# Terratec Phase 24 Problem



## banga (15. April 2005)

hallo zusammen!

wir haben uns die externe terratec phase24 firewire audiokarte zugelegt und besitzen eine macintosh g4 (dunkelgrau) mit mac os x 10.3.7, sauber installiert, ca. 500mb ram, praktisch keine zusätzliche software installiert (reason, peak). nun funktioniert diese karte leider überhaupt nicht! das heisst sie tönt völlig falsch und kaputt, unter reason lässt sich die karte nicht auswählen (der name erscheint zwar, aber danach auch ein rotes X), itunes spielt manchmal die mp3s nicht mehr ab , das heisst für mich das die karte die gesamte audioarchitektur meines mac durcheinander bringt, sprich: die treiber funktionieren nicht mit mac os x? kennt das jemand oder weiss jemand was wir machen können? vielen dank...

p.s. bringt vielleicht das firmware update für mac etwas? sollt doch eigentlich auch ohne perfekt funktionieren, auf der verpackung steht mac os x


----------



## chmee (15. April 2005)

?

Vielleicht hilft das weiter :

http://www.macuser.de/testbericht/showproduct.php?product=139&sort=7&cat=2&page=4

http://supportde.terratec.net/modul...ownloads&file=index&req=viewsdownload&sid=329

mfg chmee


----------



## banga (19. April 2005)

Hm, danke schön. Vielleicht muss ich wirklich diese Firmware Update installieren, kann einfach nicht glauben das die Karte ohne ein Hardware update nicht läuft!? Ist ja vom Mac-Magazin "Mac Up" getestet worden Kann das sein das "nur" ein Problem mit unserem Mac besteht?


----------

#### VORLIEGENDE DATEN:

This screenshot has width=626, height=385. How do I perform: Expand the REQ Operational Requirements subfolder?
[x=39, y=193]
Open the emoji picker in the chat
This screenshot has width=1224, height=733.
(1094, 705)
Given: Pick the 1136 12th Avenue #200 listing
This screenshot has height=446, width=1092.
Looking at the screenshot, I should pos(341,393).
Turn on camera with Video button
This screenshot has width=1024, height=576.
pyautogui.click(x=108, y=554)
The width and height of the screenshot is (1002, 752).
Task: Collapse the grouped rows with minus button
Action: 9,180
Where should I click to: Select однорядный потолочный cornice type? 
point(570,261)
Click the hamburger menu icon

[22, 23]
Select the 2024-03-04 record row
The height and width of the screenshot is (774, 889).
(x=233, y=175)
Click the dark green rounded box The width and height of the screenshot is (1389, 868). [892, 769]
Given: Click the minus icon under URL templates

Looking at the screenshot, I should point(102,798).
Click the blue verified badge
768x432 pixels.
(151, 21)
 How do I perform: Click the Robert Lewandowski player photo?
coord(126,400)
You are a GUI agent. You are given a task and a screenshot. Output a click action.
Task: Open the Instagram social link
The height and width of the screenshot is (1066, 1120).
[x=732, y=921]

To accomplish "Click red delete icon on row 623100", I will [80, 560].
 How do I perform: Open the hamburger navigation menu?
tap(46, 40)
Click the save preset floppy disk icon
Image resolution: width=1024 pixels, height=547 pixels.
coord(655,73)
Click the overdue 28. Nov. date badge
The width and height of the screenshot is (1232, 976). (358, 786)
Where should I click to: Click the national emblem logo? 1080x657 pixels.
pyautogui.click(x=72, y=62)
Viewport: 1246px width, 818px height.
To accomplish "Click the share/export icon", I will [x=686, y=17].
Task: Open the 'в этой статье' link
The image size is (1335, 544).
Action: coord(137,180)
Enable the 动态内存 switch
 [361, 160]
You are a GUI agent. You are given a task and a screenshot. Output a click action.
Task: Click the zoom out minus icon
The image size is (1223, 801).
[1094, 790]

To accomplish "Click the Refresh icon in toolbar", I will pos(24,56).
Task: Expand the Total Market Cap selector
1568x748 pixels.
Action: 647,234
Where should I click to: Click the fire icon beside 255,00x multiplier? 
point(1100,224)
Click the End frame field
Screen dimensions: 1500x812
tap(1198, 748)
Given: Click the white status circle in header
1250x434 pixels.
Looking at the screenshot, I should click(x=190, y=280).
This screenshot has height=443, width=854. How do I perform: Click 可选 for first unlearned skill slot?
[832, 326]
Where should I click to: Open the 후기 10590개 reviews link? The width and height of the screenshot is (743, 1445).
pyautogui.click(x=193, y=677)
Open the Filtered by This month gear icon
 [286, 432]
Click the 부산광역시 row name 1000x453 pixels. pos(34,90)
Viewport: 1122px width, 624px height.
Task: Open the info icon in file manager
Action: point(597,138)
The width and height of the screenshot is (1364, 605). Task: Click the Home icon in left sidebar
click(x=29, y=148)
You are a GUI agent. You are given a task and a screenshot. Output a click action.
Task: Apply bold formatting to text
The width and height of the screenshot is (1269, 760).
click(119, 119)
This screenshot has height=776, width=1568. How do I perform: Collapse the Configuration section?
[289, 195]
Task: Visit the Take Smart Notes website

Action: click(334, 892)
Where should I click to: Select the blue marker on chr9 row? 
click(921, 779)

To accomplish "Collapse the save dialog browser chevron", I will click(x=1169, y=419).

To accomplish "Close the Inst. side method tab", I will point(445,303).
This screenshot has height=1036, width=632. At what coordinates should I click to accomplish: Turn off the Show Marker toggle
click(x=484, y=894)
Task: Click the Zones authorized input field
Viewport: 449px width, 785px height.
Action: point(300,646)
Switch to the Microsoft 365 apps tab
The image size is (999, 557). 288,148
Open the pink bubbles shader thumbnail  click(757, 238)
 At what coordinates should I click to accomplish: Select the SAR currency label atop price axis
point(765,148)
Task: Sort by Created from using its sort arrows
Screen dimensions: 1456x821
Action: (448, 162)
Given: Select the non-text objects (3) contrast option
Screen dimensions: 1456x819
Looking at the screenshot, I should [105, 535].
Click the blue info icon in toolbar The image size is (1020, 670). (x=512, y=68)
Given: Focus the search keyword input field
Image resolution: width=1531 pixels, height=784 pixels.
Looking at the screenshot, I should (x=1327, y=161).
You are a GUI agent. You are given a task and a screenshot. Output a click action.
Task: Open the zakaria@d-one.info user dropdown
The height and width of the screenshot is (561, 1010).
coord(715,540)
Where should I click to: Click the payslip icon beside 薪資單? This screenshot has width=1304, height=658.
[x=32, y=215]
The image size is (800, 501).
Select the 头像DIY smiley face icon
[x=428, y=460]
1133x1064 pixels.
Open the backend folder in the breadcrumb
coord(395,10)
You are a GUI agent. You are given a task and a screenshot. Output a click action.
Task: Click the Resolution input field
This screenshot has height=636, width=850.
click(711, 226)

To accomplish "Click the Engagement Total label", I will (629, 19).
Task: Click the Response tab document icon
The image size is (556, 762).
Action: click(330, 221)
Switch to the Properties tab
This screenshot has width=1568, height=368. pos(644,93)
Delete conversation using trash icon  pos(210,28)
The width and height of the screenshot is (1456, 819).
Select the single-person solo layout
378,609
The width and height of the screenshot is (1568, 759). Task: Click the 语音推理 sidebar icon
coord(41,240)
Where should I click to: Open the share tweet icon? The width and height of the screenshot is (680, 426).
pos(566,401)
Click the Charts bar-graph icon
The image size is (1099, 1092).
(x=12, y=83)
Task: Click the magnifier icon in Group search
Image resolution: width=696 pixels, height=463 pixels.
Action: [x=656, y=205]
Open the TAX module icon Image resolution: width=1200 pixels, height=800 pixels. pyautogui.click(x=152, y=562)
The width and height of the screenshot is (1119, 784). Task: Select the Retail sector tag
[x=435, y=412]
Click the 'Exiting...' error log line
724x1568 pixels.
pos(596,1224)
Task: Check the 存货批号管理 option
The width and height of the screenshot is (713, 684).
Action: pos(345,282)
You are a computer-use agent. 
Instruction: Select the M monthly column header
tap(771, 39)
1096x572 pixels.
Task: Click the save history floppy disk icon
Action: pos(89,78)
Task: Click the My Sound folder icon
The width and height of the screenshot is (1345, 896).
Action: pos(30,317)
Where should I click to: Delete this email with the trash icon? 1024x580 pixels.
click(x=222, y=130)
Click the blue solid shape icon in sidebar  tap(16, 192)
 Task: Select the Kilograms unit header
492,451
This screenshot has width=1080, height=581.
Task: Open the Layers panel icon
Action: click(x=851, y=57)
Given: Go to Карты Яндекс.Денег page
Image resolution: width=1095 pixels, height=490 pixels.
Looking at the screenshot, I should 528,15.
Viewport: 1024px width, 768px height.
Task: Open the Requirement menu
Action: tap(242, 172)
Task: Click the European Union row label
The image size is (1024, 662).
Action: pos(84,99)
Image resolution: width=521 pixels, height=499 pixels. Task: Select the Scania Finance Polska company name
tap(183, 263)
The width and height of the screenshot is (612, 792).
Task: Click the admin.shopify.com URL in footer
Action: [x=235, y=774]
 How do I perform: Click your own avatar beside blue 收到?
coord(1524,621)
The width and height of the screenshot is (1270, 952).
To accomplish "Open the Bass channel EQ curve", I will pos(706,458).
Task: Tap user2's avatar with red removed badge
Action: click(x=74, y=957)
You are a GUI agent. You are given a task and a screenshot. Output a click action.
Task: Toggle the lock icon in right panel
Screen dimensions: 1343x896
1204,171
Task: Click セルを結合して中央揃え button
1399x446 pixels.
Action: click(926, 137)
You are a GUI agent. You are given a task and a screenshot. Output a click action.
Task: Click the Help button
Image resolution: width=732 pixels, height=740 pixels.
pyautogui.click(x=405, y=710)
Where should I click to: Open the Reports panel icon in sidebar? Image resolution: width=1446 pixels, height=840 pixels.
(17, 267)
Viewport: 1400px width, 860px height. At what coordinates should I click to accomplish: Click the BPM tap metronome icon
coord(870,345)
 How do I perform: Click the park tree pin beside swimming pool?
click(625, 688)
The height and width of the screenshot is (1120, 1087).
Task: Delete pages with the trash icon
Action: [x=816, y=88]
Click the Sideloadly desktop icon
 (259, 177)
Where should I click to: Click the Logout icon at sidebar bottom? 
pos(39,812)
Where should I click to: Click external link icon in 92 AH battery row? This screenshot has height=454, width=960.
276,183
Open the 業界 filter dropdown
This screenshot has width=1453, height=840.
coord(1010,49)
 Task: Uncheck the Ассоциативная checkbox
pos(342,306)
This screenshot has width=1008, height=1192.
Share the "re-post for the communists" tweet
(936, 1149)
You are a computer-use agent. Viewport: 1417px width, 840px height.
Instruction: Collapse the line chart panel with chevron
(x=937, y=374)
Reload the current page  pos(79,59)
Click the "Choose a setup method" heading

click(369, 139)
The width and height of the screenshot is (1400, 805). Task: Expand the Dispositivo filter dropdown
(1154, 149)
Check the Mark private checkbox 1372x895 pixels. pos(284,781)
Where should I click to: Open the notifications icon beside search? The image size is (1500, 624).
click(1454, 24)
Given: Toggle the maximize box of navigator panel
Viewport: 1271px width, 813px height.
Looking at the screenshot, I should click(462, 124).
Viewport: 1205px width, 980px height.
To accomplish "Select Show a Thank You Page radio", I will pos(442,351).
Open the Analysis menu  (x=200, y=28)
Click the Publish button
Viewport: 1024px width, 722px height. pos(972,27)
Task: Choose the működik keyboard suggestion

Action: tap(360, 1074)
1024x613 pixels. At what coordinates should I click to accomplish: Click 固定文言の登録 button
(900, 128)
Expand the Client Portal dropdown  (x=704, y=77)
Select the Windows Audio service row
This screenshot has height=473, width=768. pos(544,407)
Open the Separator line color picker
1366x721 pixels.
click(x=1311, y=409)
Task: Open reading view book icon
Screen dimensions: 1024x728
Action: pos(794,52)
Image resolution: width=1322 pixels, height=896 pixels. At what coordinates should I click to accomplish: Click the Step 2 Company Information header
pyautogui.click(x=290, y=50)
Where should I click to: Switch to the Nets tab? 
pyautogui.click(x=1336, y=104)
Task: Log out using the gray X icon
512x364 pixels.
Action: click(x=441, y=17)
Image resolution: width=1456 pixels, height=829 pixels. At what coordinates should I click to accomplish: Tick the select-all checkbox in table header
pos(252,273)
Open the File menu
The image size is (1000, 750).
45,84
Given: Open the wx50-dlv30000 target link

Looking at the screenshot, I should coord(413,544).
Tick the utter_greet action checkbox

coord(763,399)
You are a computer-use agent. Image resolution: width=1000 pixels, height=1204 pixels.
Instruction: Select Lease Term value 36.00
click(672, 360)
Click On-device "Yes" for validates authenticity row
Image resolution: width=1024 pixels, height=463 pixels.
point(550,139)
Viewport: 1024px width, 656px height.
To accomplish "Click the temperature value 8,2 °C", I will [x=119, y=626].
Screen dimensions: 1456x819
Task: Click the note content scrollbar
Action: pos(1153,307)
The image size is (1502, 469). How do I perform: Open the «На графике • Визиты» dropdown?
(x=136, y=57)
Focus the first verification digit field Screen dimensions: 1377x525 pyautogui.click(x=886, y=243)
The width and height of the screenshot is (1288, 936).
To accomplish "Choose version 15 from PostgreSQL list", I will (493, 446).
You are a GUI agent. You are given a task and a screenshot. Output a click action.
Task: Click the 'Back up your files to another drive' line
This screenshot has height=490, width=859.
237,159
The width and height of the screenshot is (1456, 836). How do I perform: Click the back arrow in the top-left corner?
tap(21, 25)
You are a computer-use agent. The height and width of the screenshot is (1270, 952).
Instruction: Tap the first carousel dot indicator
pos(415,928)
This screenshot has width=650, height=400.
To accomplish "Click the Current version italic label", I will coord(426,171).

#### AUFGABEN:
a – Beantworte zum Thread über die Terratec Phase 24 folgende Fragen:
(i) Unter welcher Version von Mac OS X läuft der Mac von banga?
(ii) Was erscheint unter Reason nach dem Namen der Karte?
(iii) Welches Mac-Magazin hat die Karte laut banga getestet?
b – Stelle bitte die Zeilen der vorliegenden Daten als Markdown-Tabelle mit den Spalten „Nr.“ und „Zeile“ dar. Beginne bei der Zeile mit "Viewport: 1024px width, 656px height.", und gehe bis zum Ende der Daten. Leere Zeilen lässt du weg.

#### LÖSUNGEN:
a –
(i) Mac OS X 10.3.7
(ii) Ein rotes X
(iii) „Mac Up“

b –
| Nr. | Zeile |
|---|---|
| 1 | Viewport: 1024px width, 656px height. |
| 2 | To accomplish "Click the temperature value 8,2 °C", I will [x=119, y=626]. |
| 3 | Screen dimensions: 1456x819 |
| 4 | Task: Click the note content scrollbar |
| 5 | Action: pos(1153,307) |
| 6 | The image size is (1502, 469). How do I perform: Open the «На графике • Визиты» dropdown? |
| 7 | (x=136, y=57) |
| 8 | Focus the first verification digit field Screen dimensions: 1377x525 pyautogui.click(x=886, y=243) |
| 9 | The width and height of the screenshot is (1288, 936). |
| 10 | To accomplish "Choose version 15 from PostgreSQL list", I will (493, 446). |
| 11 | You are a GUI agent. You are given a task and a screenshot. Output a click action. |
| 12 | Task: Click the 'Back up your files to another drive' line |
| 13 | This screenshot has height=490, width=859. |
| 14 | 237,159 |
| 15 | The width and height of the screenshot is (1456, 836). How do I perform: Click the back arrow in the top-left corner? |
| 16 | tap(21, 25) |
| 17 | You are a computer-use agent. The height and width of the screenshot is (1270, 952). |
| 18 | Instruction: Tap the first carousel dot indicator |
| 19 | pos(415,928) |
| 20 | This screenshot has width=650, height=400. |
| 21 | To accomplish "Click the Current version italic label", I will coord(426,171). |